Agnes attended school until she was 16.

“I had gotten a full job at with the telephone company,” she said. “My dad was out on strike, so there wasn’t much money coming in. My mother told me that she would rather have me keep working. She said I could go back and finish school later.”

So Miss Peterson continued to her job with the phone company, located in a second-story room at 125 Third St. She worked as a telephone switchboard operator for 27 1/2 years, until she started to lose her voice. Most of her service was in Tracy, although she also worked 2 1/2 years in Rochester and five years in Pipestone.

She got married in 1958 at the age of 53 to Alphonse Seykora. Earlier boyfriends had simply not measured up.

“I was waiting for the right one,” she said. Once she met Alphonse, she smiled, “that was it.”

The couple made their home in Owatonna after their wedding. Agnes moved back to Tracy when Alphonse died in August of 1983.

An active member and supporter of St. Mary’s Church, she was a religion instruction for many years. She led the recitation of the Rosary at St. Mary’s until several years ago when the 5 p.m. Saturday Mass was discontinued. She and her sister, the late Violet Felix, were instrumental in the recent pipe organ restoration project at St. Mary’s contributing more than $50,000 to the organ project.

Active in the Tracy VFW Auxiliary and Tracy Senior Center for many years, Mrs. Seykora drove her own car until she was nearly 96. She moved from her Sixth Street home to the Tracy Nursing Home in October of 2004.
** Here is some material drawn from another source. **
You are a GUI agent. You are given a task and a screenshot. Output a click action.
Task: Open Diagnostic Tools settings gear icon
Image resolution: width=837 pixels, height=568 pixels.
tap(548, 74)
“I love it here,” she said. Playing pinochle and talking with friends on the telephone are two of her favorite activities. She has 25 nieces and nephews, 65 great-nieces and many great-great nieces and nephews.

Philomena Seykora marvels at her aunt’s memory and health.

“She is as sharp as a tack.” During this weekend’s trip to Owatonna, “Aggie” as she calls her aunt, was correctly identifying landmarks she hadn’t seen in years, and stating the names of the people who lived at various homes.

“She was remembering things that I’d already forgotten.”